Received-SPF: pass (google.com: domain of linux-kernel-owner@vger.kernel.org designates 23.128.96.18 as permitted sender) client-ip=23.128.96.18;
Date:   Thu, 22 Jul 2021 19:06:44 +0000
From:   Sean Christopherson <seanjc@google.com>
To:     Maxim Levitsky <mlevitsk@redhat.com>
Cc:     kvm@vger.kernel.org,
        "open list:X86 ARCHITECTURE (32-BIT AND 64-BIT)" 
        <linux-kernel@vger.kernel.org>, Jim Mattson <jmattson@google.com>,
        Joerg Roedel <joro@8bytes.org>, Borislav Petkov <bp@alien8.de>,
        Vitaly Kuznetsov <vkuznets@redhat.com>,
        Wanpeng Li <wanpengli@tencent.com>,
        Paolo Bonzini <pbonzini@redhat.com>,
        Thomas Gleixner <tglx@linutronix.de>,
        "H. Peter Anvin" <hpa@zytor.com>, Ingo Molnar <mingo@redhat.com>,
        "maintainer:X86 ARCHITECTURE (32-BIT AND 64-BIT)" <x86@kernel.org>,
        Ben Gardon <bgardon@google.com>
Subject: Re: [PATCH v2 8/8] KVM: x86: hyper-v: Deactivate APICv only when
 AutoEOI feature is in use
Message-ID: <YPnBxHwMJkTSBHfC@google.com>
References: <20210713142023.106183-1-mlevitsk@redhat.com>
 <20210713142023.106183-9-mlevitsk@redhat.com>
 <c51d3f0b46bb3f73d82d66fae92425be76b84a68.camel@redhat.com>
 <YPXJQxLaJuoF6aXl@google.com>
 <64ed28249c1895a59c9f2e2aa2e4c09a381f69e5.camel@redhat.com>
MIME-Version: 1.0
Content-Type: multipart/mixed; boundary="cJIO2yLXCw3oFKw2"
Content-Disposition: inline
In-Reply-To: <64ed28249c1895a59c9f2e2aa2e4c09a381f69e5.camel@redhat.com>
Precedence: bulk


--cJIO2yLXCw3oFKw2
Content-Type: text/plain; charset=us-ascii
Content-Disposition: inline

+Ben

On Thu, Jul 22, 2021, Maxim Levitsky wrote:
> On Mon, 2021-07-19 at 18:49 +0000, Sean Christopherson wrote:
> > On Sun, Jul 18, 2021, Maxim Levitsky wrote:
> > > I am more inclined to fix this by just tracking if we hold the srcu
> > > lock on each VCPU manually, just as we track the srcu index anyway,
> > > and then kvm_request_apicv_update can use this to drop the srcu
> > > lock when needed.
> > 
> > The entire approach of dynamically adding/removing the memslot seems doomed to
> > failure, and is likely responsible for the performance issues with AVIC, e.g. a
> > single vCPU temporarily inhibiting AVIC will zap all SPTEs _twice_; on disable
> > and again on re-enable.
> > 
> > Rather than pile on more gunk, what about special casing the APIC access page
> > memslot in try_async_pf()?  E.g. zap the GFN in avic_update_access_page() when
> > disabling (and bounce through kvm_{inc,dec}_notifier_count()), and have the page
> > fault path skip directly to MMIO emulation without caching the MMIO info.  It'd
> > also give us a good excuse to rename try_async_pf() :-)
> > 
> > If lack of MMIO caching is a performance problem, an alternative solution would
> > be to allow caching but add a helper to zap the MMIO SPTE and request all vCPUs to
> > clear their cache.
> > 
> > It's all a bit gross, especially hijacking the mmu_notifier path, but IMO it'd be
> > less awful than the current memslot+SRCU mess.
> 
> Hi!
> 
> I am testing your approach and it actually works very well!
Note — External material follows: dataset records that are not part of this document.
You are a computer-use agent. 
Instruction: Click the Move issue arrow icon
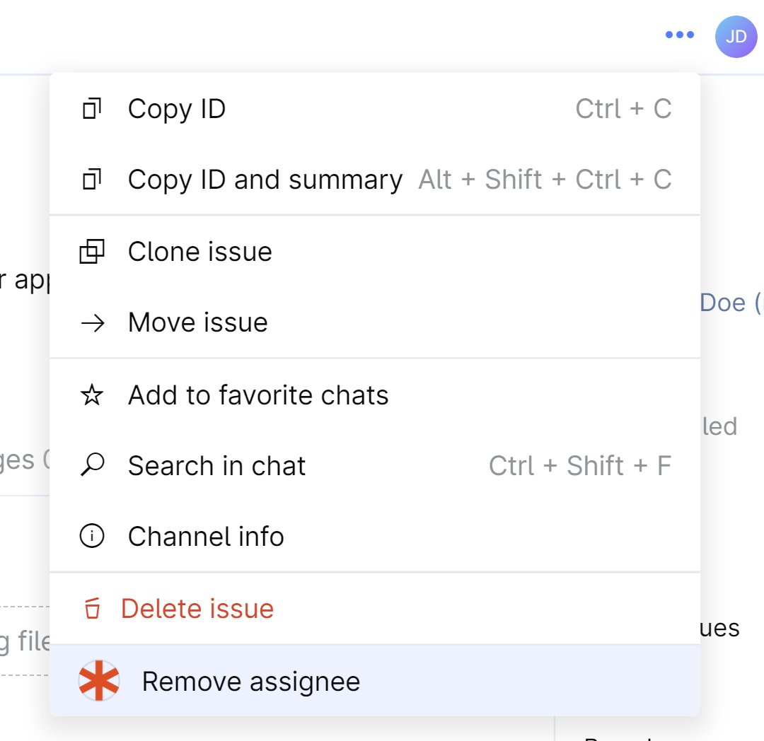pyautogui.click(x=91, y=322)
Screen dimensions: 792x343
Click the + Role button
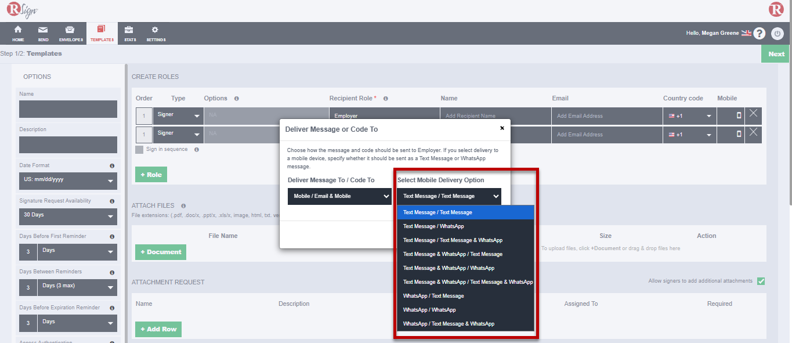point(151,175)
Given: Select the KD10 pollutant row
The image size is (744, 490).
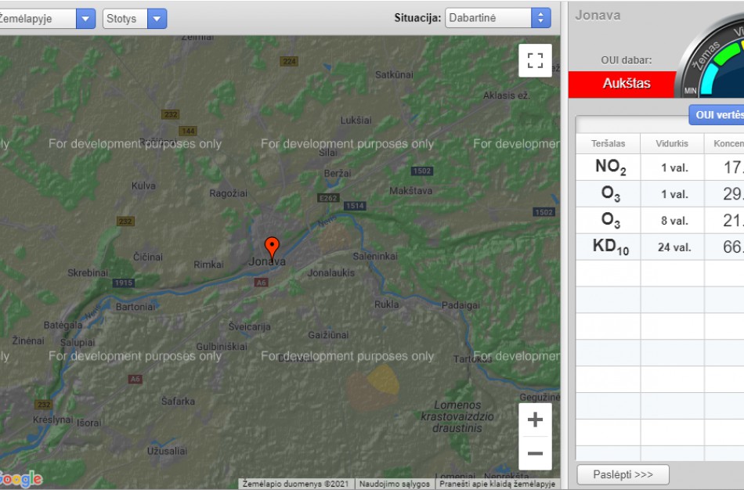Looking at the screenshot, I should coord(610,247).
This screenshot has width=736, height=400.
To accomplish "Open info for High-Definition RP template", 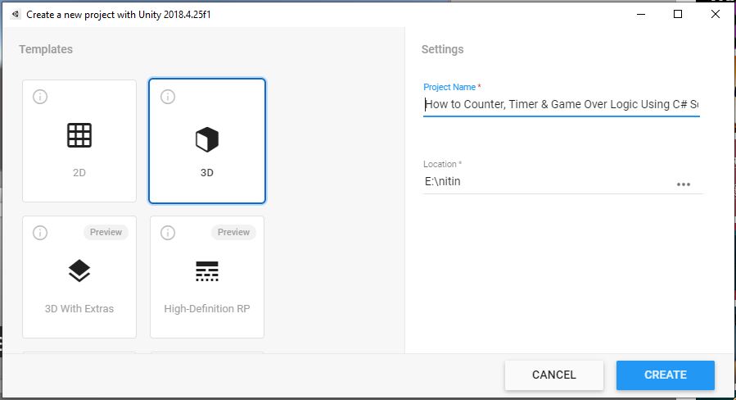I will click(x=168, y=233).
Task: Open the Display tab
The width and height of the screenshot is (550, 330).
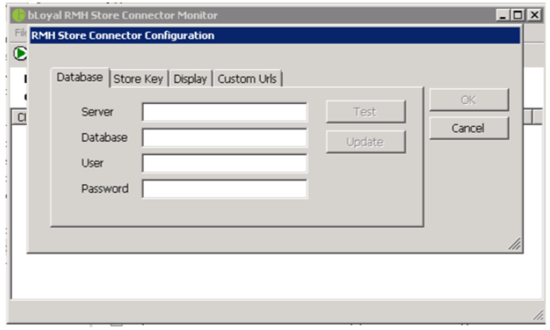Action: pyautogui.click(x=190, y=79)
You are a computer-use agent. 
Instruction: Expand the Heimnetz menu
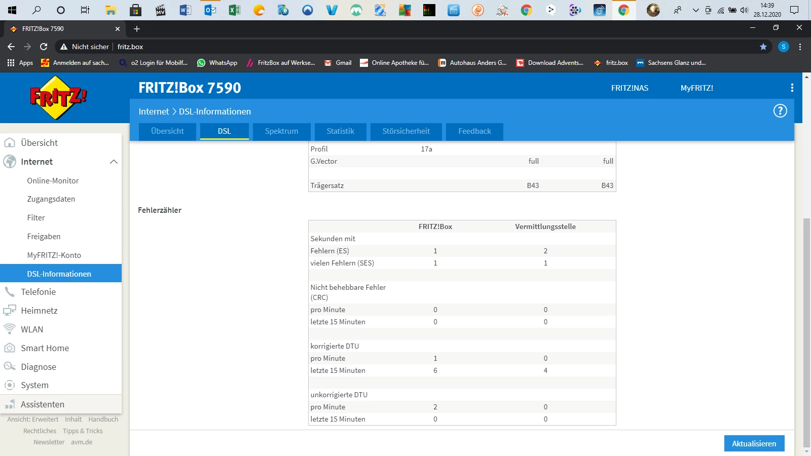[39, 311]
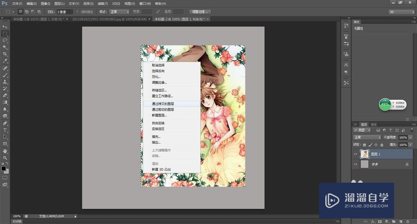Select the Lasso tool
This screenshot has width=417, height=224.
coord(5,40)
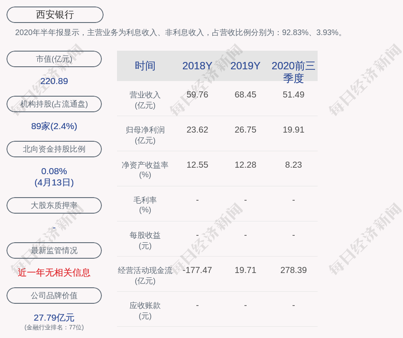This screenshot has height=338, width=403.
Task: Click the 220.89 market cap value
Action: [54, 81]
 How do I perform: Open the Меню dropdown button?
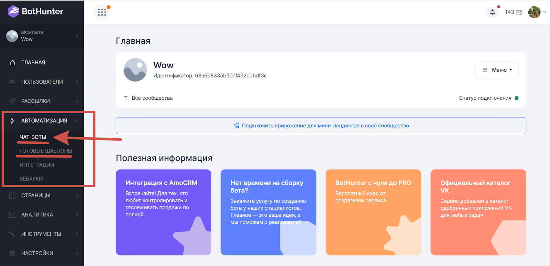(x=497, y=70)

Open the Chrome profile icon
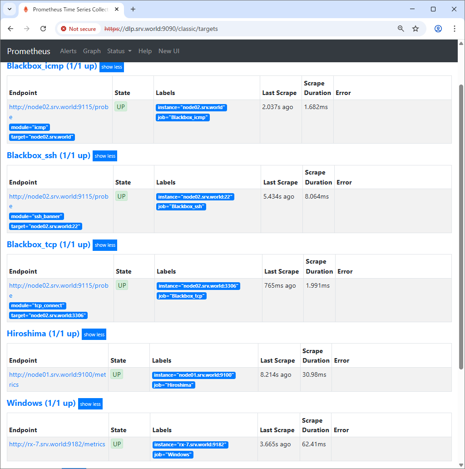(438, 29)
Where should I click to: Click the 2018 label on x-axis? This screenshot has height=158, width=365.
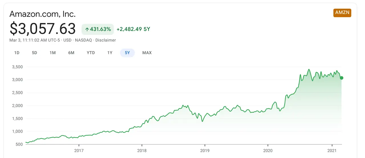pos(142,150)
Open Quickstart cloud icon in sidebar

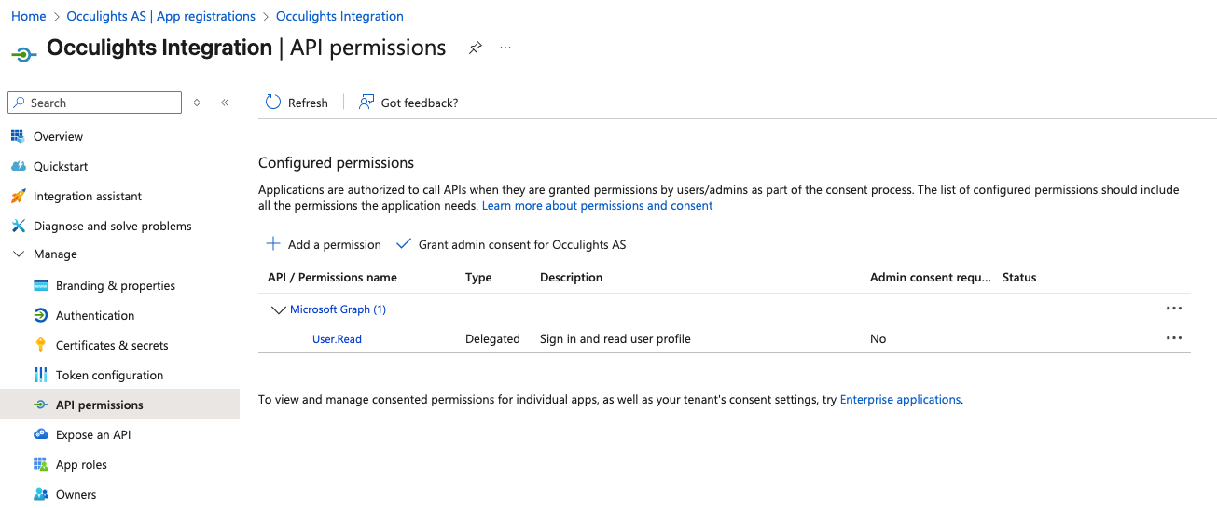click(x=18, y=166)
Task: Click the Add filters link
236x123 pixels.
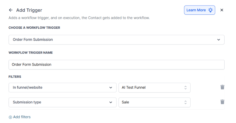Action: click(22, 117)
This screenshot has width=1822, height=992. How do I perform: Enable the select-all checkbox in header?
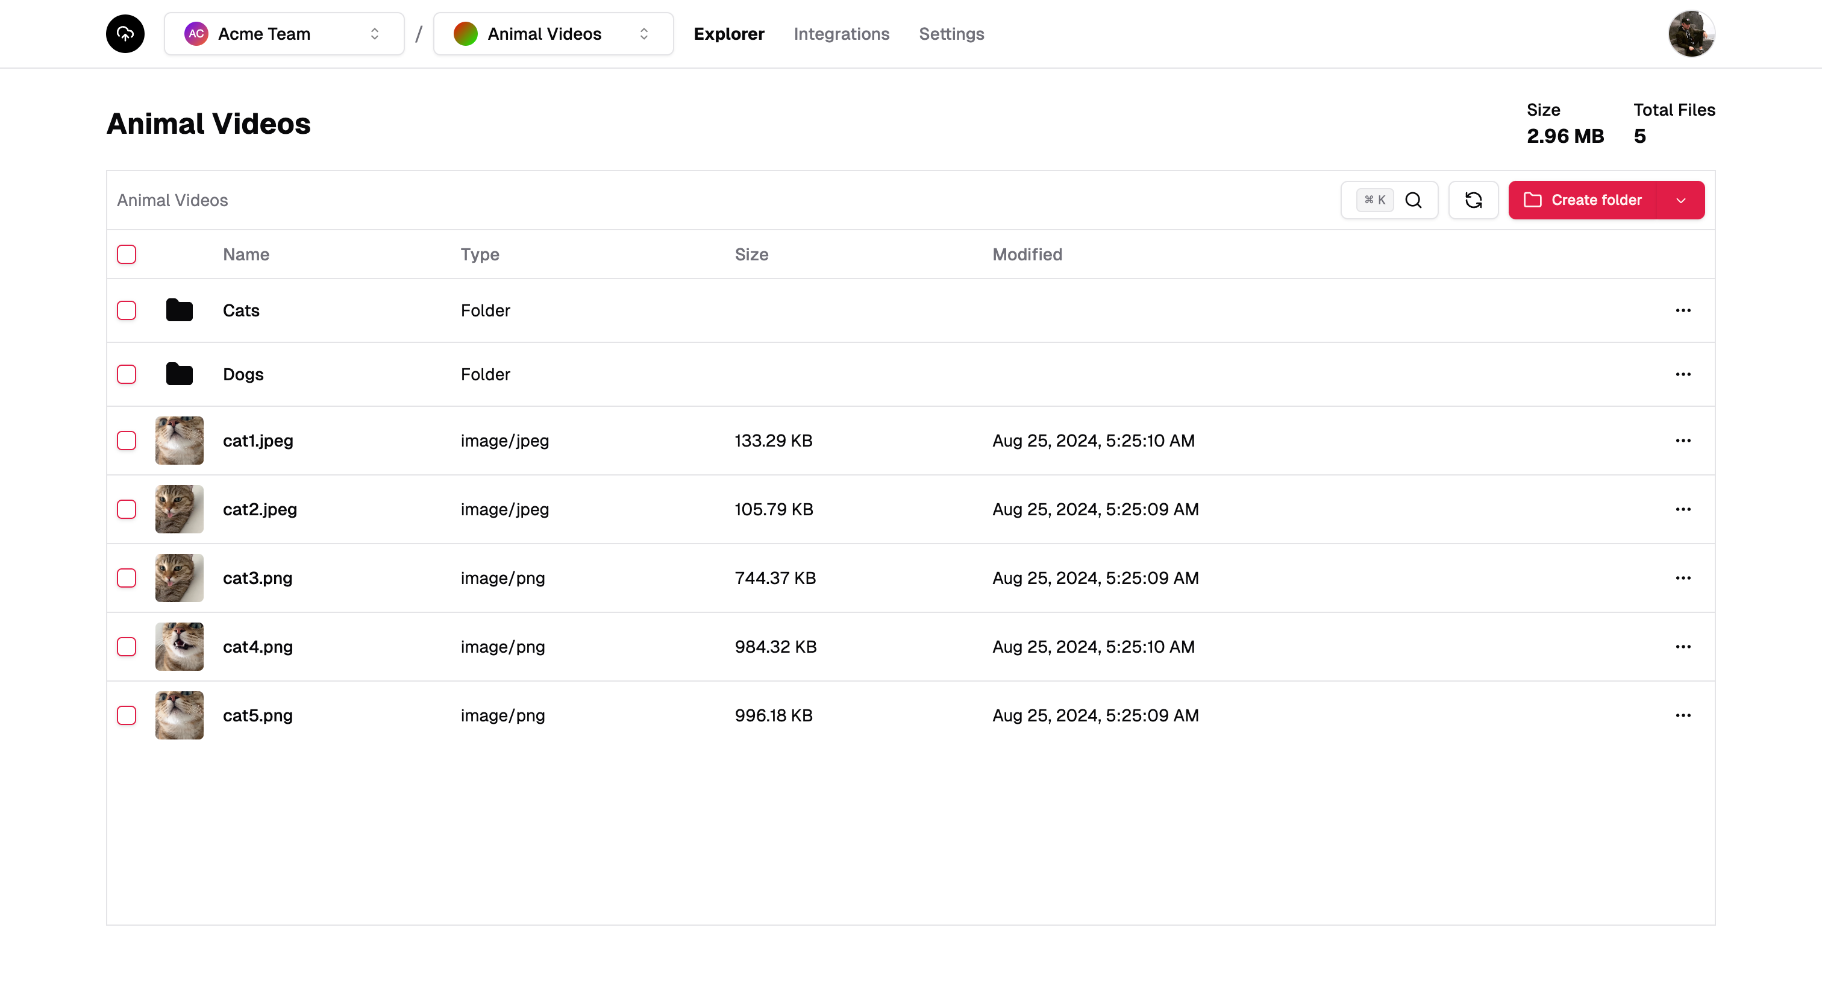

I can't seem to break it.
> 
> Could you explain why do I need to do something with kvm_{inc,dec}_notifier_count()) ?

Glad you asked, there's one more change needed.  kvm_zap_gfn_range() currently
takes mmu_lock for read, but it needs to take mmu_lock for write for this case
(more way below).

The existing users, update_mtrr() and kvm_post_set_cr0(), are a bit sketchy.  The
whole thing is a grey area because KVM is trying to ensure it honors the guest's
UC memtype for non-coherent DMA, but the inputs (CR0 and MTRRs) are per-vCPU,
i.e. for it to work correctly, the guest has to ensure all running vCPUs do the
same transition.  So in practice there's likely no observable bug, but it also
means that taking mmu_lock for read is likely pointless, because for things to
work the guest has to serialize all running vCPUs.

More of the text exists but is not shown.